Your data, our priority
A reliable workplace management solution with the highest security standards.
5’000+ workplaces run on deskbird
Our guarantees
Learn more about GDPR and data protection at deskbird.
deskbird was built from the ground up with European GDPR in mind. The European General Data Protection Regulation (GDPR) is the toughest privacy law in the world that poses strict requirements on how data processing companies are allowed to store and process personal data. deskbird is also fully ISO:27001 certified by Insight Assurance.
Your data is processed and hosted exclusively in the EU. For the physical hosting and data processing, we work with the subcontractor Google Ireland Limited (Google Cloud Platform), which is fully compliant with the frameworks such as ISO/IEC 27001, ISO/IEC 27017, ISO/IEC 27018, SOC 1, SOC 2, SOC 3.
The contractual agreement with our subcontractor, Google Ireland Limited, only allows deskbird data to be hosted and processed physically in Google’s cloud data location in Frankfurt, Germany. Even though Google has multiple cloud locations (e.g., London, Berlin, Hong Kong, etc.), our client data will only be hosted and processed in Frankfurt and not leave this location. Ever.

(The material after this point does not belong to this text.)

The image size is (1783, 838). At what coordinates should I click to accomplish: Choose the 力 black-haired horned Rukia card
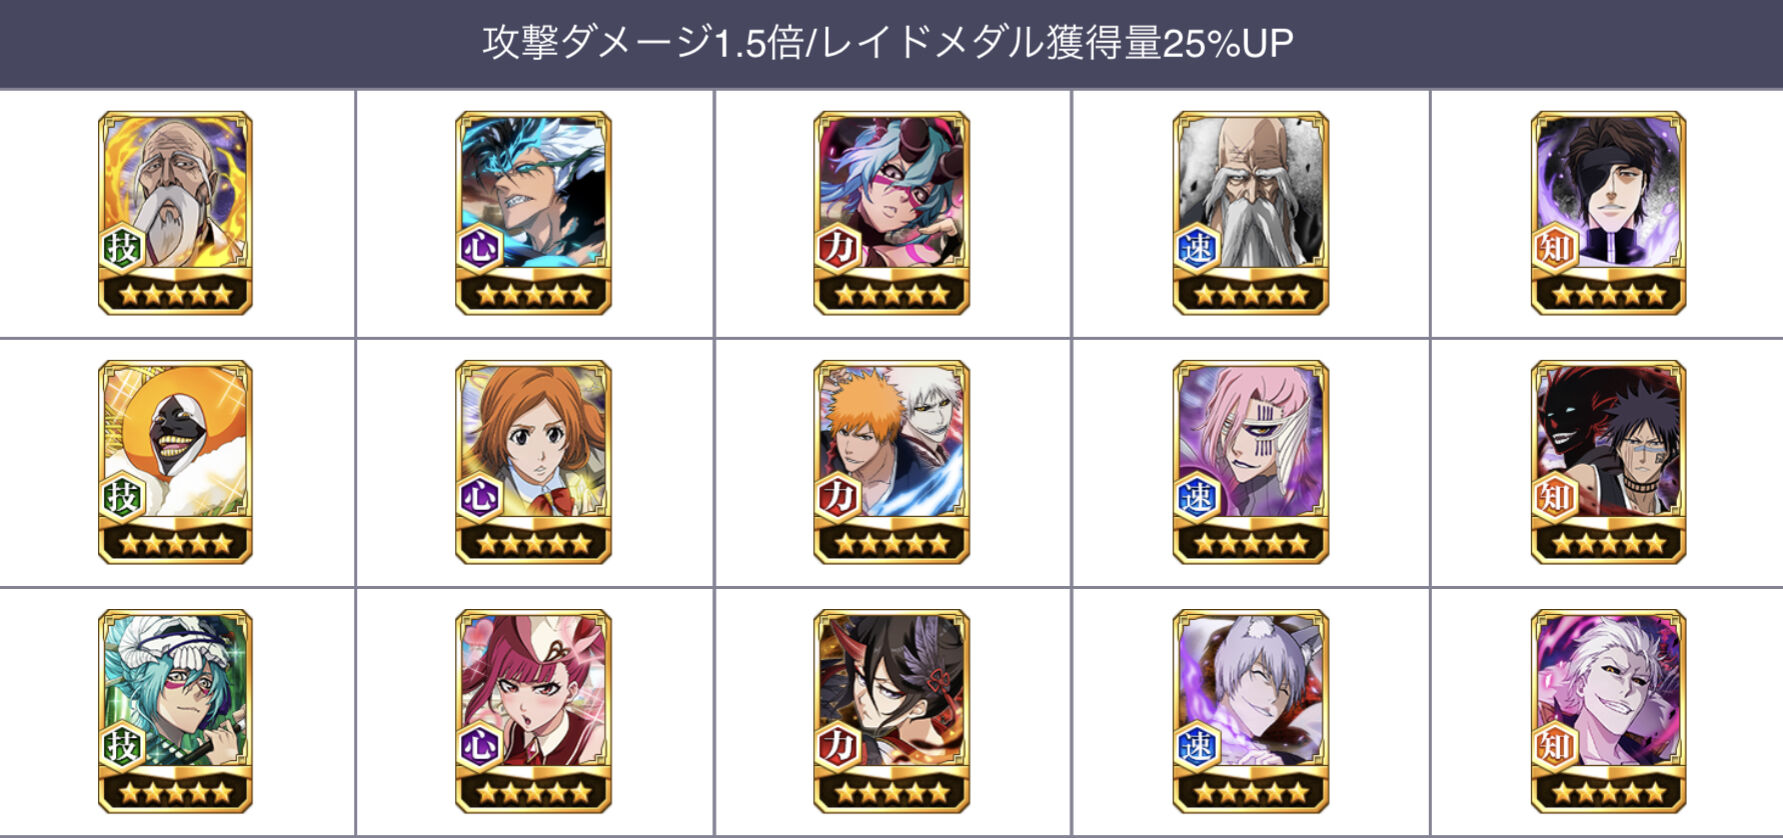[891, 711]
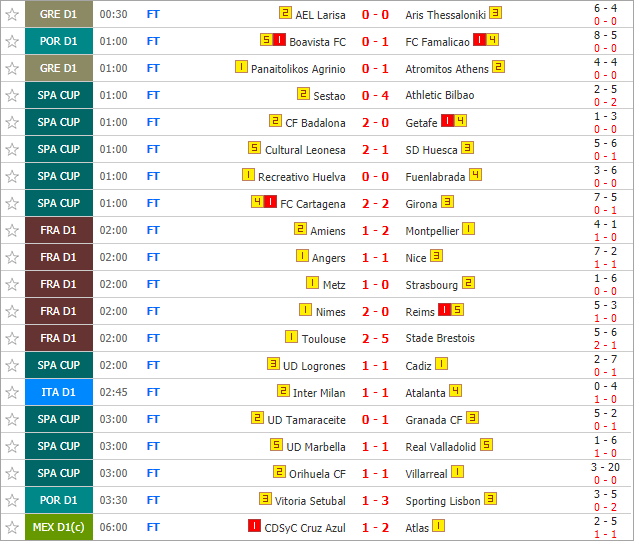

In compliance with EU GDPR regulations, any personal transactional data related to office scheduling, desk or room bookings, and office check-ins is automatically anonymized after six months. This means that although we can see, for example, your office occupancy of seven months ago, we cannot associate any specific employee with the resources they booked. The anonymization period is customizable and can be reduced to a 1-day minimum upon customer request.
Companies can allow their employees to book anonymously in case they prefer not to be seen by their colleagues. In this scenario, coworkers can view that a resource has been reserved but not who made the booking. Only administrators have access to the personal information of anonymous bookings. Additionally, employees can make their deskbird profile private, restricting access to their schedule to authorized individuals only.